▸ Task to carry out
Pick out every line in the data below that holds "listing".

▸ Records supplied
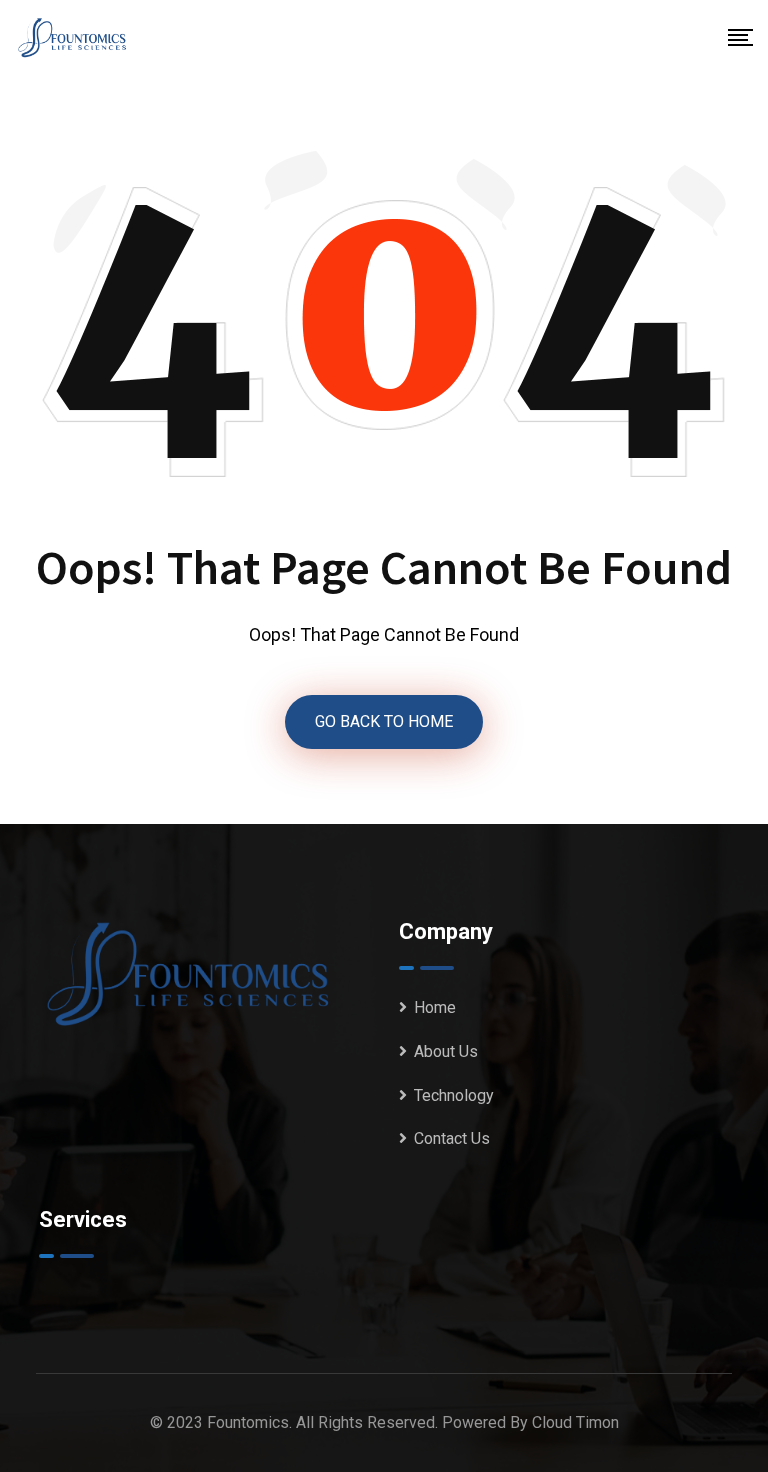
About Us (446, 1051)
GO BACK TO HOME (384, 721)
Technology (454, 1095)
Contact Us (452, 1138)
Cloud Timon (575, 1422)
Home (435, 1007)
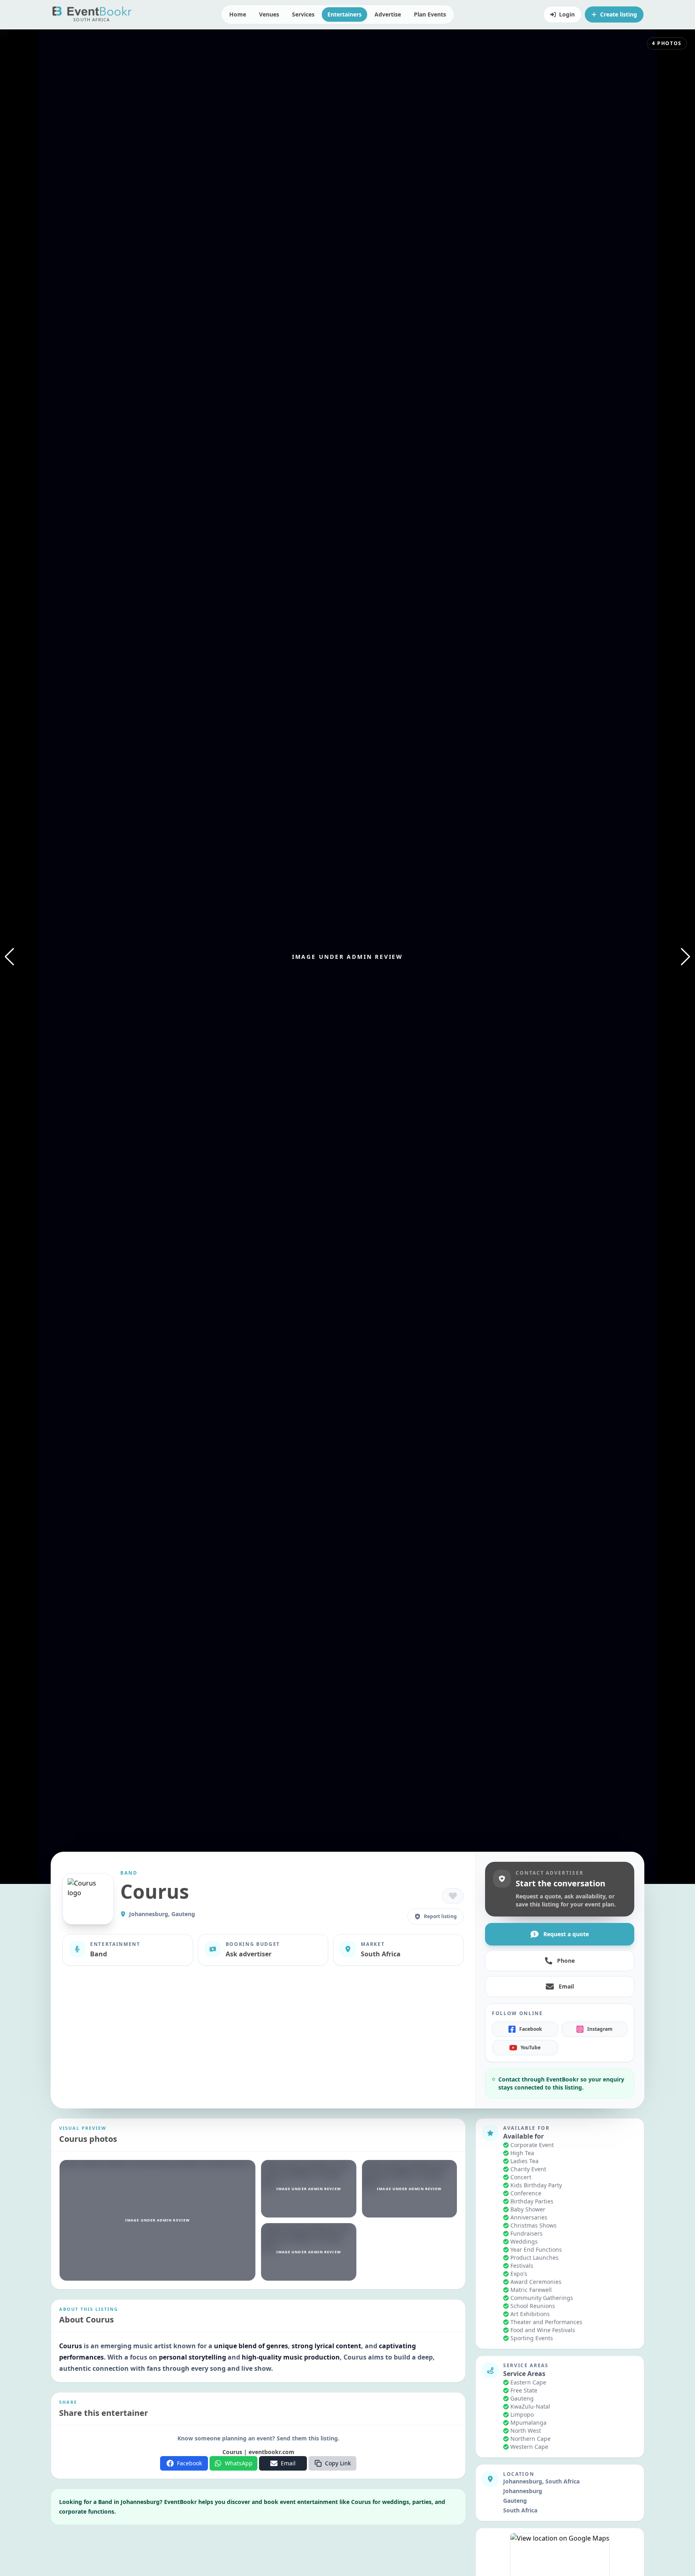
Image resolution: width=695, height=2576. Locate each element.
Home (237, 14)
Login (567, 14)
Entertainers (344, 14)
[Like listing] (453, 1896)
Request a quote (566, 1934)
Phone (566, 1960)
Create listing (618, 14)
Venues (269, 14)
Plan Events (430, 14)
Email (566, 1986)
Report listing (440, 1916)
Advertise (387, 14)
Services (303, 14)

==

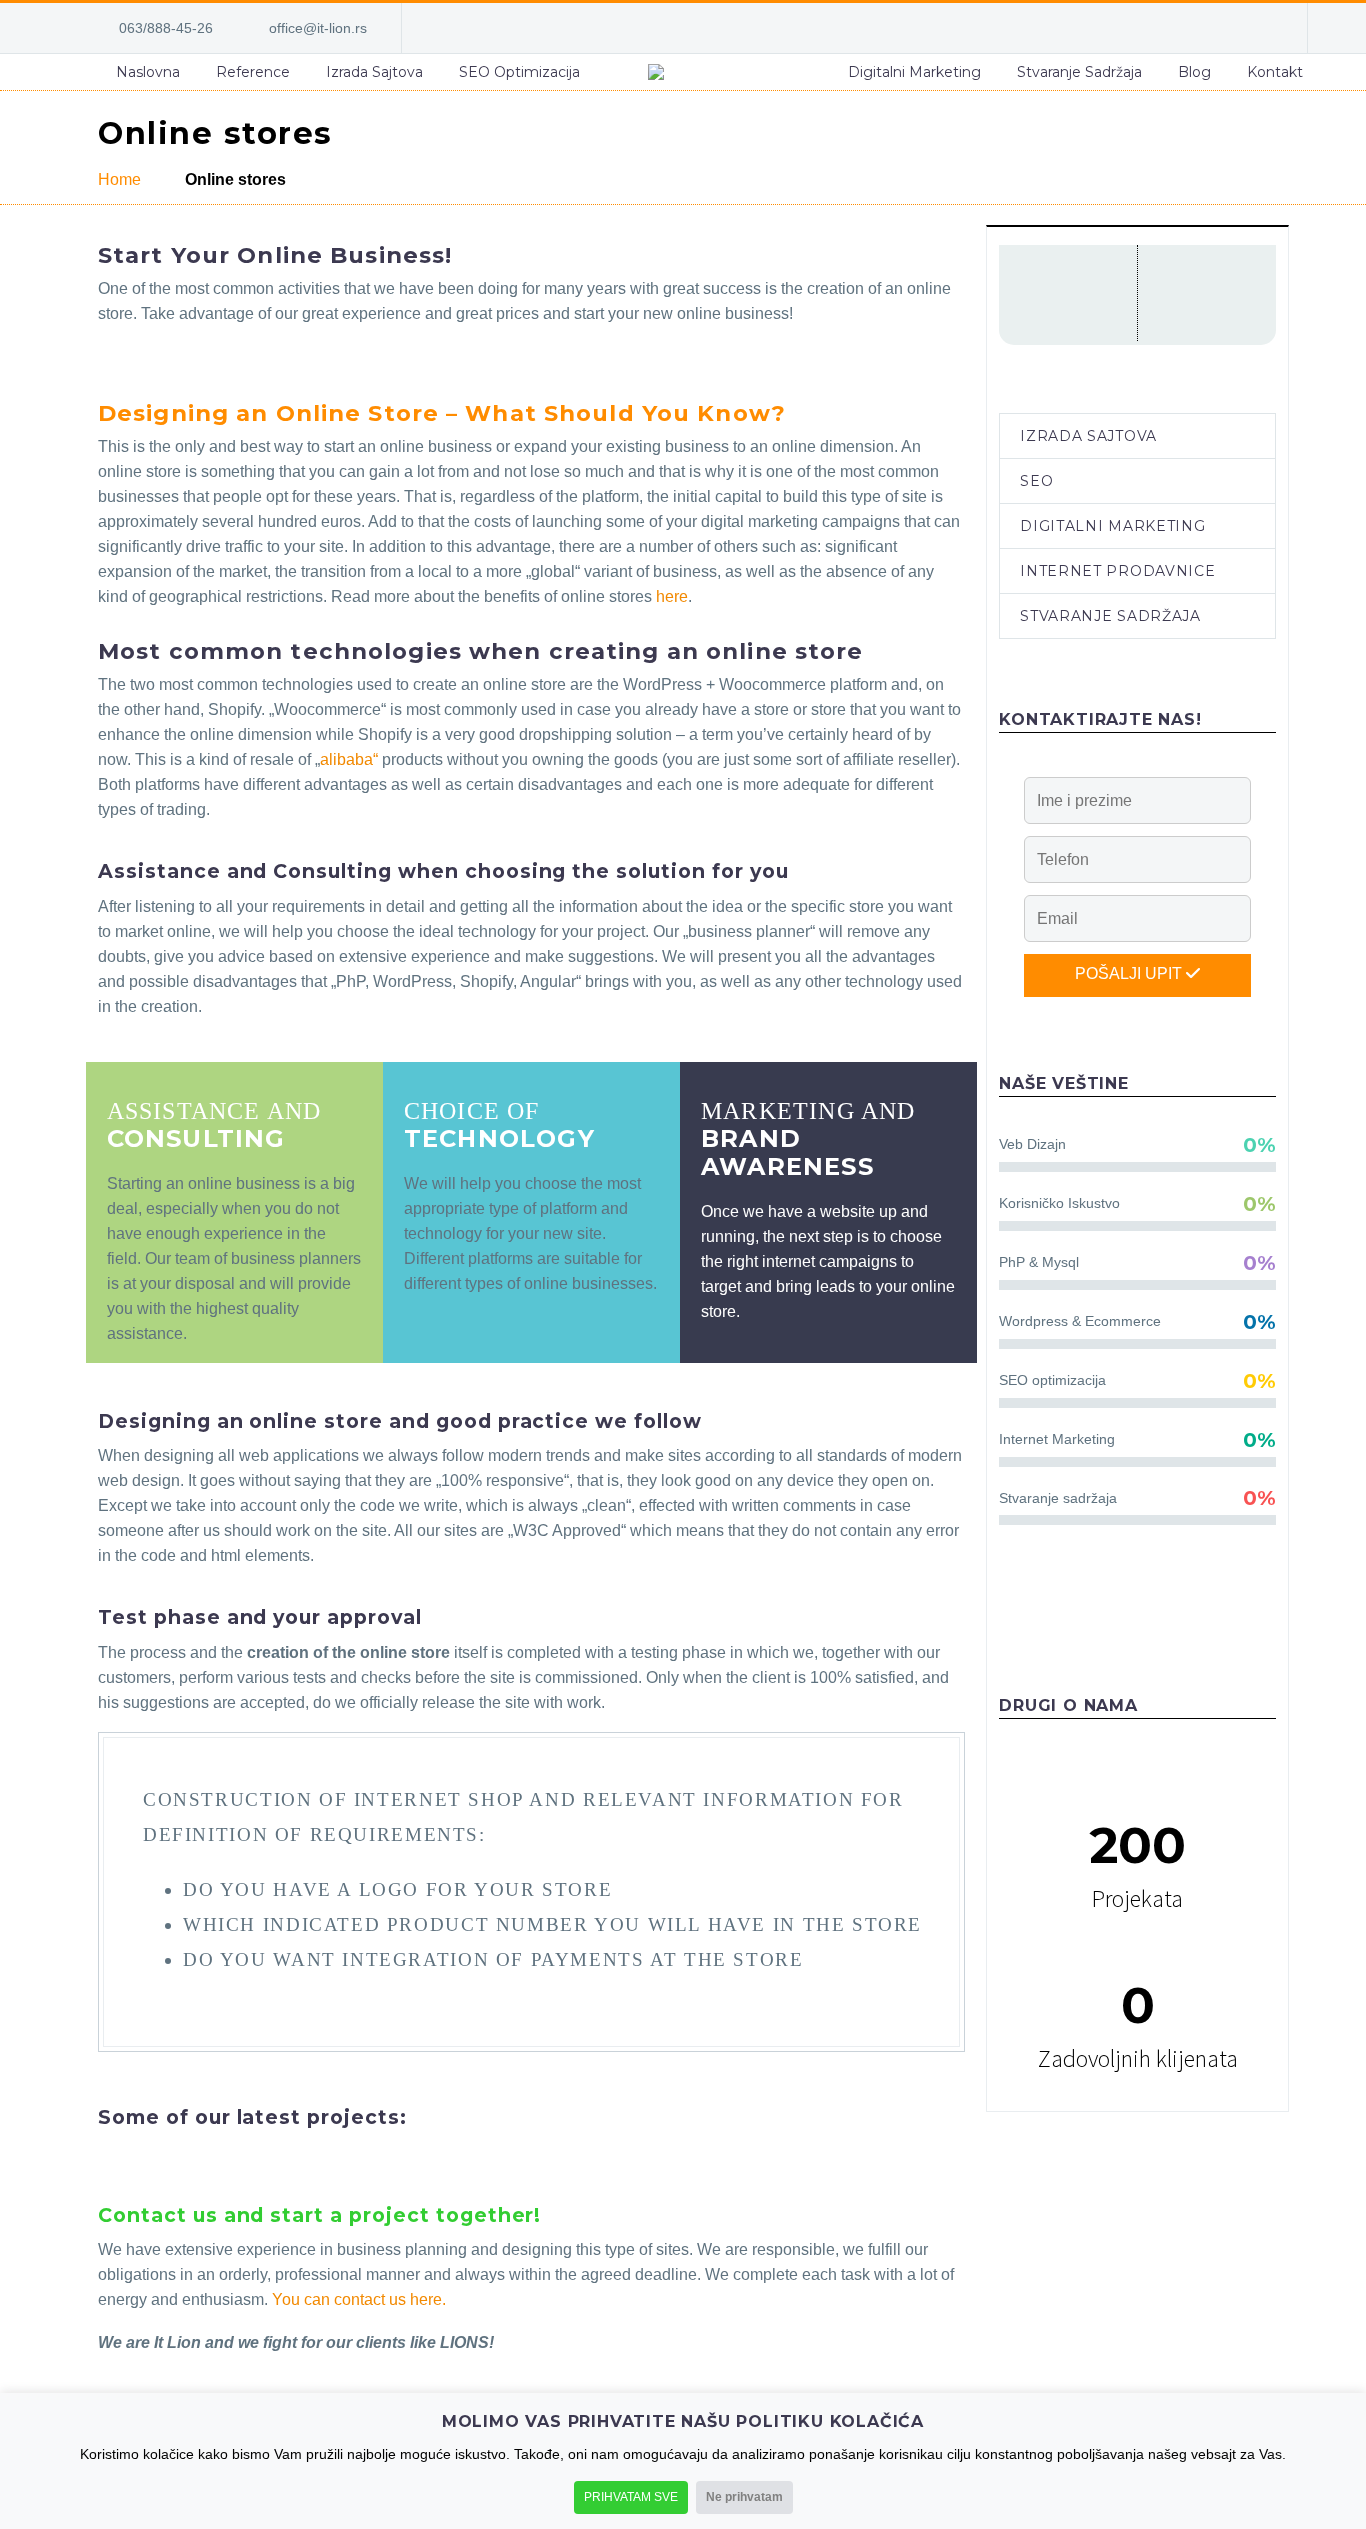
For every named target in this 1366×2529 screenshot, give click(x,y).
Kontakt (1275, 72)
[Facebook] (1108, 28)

▸ Answer section
[Like listing] (453, 1896)
Create listing (618, 14)
Report listing (440, 1916)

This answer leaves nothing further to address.